A nice PDF of Jayawickrama’s A Critical Analysis of the Sutta Nipata

After previous discussion:

I went ahead and made a nice PDF from the existing online PDFs. It’s nice! You can read it and learn things! It has OCR so you can search the text.

With thanks to whoever made the scans! :pray:

9 Likes

May I ask what software you used Bhante? :pray: I have a few more book scans (as two-up jpegs) I’ve been sitting on and not PDFifying until I have a better process in place…

1 Like

Thank you, Bhante, you made my day!

1 Like

Thanks for the feedback, I didn’t even know if anyone else would really be interested.

Ha ha, if only it were a nice and clean process without false starts and massive messups …

  • extract images:
    • pdfimages foo.pdf 1
  • invert white on black images:
    • mogrify *.pbm -negate *.pbm

What you probably want is the splitting script, i tried a bunch of things and this bash script worked.
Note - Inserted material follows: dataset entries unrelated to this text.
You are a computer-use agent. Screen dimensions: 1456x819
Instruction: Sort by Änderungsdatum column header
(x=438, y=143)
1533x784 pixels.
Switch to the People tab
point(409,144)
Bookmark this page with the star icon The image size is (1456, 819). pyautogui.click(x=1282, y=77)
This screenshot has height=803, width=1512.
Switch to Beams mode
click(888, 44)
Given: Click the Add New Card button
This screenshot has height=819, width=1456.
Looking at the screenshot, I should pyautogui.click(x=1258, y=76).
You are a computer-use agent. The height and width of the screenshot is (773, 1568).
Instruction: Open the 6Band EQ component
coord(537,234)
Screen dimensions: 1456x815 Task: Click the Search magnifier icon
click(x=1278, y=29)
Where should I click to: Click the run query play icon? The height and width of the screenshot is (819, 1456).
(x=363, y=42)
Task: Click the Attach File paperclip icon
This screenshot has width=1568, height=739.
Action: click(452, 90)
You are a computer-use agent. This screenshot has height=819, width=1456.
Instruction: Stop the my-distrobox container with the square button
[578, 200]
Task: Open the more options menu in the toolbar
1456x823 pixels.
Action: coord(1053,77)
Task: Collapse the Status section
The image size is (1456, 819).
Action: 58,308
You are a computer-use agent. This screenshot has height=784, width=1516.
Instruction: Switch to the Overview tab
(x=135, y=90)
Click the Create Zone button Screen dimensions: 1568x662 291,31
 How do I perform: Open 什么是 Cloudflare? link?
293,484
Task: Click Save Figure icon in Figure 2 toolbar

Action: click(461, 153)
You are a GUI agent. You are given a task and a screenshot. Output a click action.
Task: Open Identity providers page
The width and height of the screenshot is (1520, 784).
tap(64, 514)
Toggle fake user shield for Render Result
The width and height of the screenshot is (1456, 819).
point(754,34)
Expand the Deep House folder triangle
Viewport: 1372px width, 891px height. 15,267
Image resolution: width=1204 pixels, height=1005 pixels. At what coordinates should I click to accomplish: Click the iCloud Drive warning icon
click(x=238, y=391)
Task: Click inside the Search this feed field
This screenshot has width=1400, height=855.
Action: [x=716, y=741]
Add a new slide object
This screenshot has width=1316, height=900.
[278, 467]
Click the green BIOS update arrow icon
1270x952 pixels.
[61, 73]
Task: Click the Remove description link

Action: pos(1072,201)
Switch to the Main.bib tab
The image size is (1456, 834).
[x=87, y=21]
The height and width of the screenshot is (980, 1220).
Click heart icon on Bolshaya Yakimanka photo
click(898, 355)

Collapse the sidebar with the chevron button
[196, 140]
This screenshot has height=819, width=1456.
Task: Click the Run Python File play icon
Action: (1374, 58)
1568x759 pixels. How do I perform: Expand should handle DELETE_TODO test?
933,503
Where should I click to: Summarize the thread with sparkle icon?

  • save as split.sh, make executable and run bash split.sh
#!/bin/bash

inputdir=../
outputdir=$inputdir/out
mkdir -p "$outputdir"

cnt=0
for i in "$inputdir/"*.pbm; do
    if convert "$i" -crop 50%x100% "$outputdir/%d.tmp"; then
        printf -v fname '%03d.pbm' $((++cnt))
        mv "$outputdir/0.tmp" "$outputdir/$fname"
        printf -v fname '%03d.pbm' $((++cnt))
        mv "$outputdir/1.tmp" "$outputdir/$fname"
    else
        echo "failed to convert $i" >&2
        exit 1
    fi
done

I then had to edit and reorder the files, not everything in the source PDFs worked properly. I also fixed the margins and skew by hand in almost all cases.

Then to make the PDF I did something like

convert *.pbm -resize 1800x2700 -compose Copy  -gravity center -extent 1800x2700 -units PixelsPerInch -density 150 foo.pdf

Add some metadata:

exiftool -Title="A Critical Analysis of the Sutta Nipata" -Author="N. A. Jayawickrama" -Subject="Buddhism" foo.pdf

OCR and optimize for size:

ocrmypdf -l eng --deskew foo.pdf foo-ocr.pdf

That’s it!

Tip: if you have JPEGs, you might try converting them to .bpm or similar before making the PDF. I find that the image size is bigger, but the resulting PDF is smaller.

3 Likes

wow… just imagemagick everything by hand :astonished: Gangster. :cowboy_hat_face: :pray: Well, thanks for the scripts! That’ll get me started. :smiling_face:

2 Likes

The page 82-83 is missing though…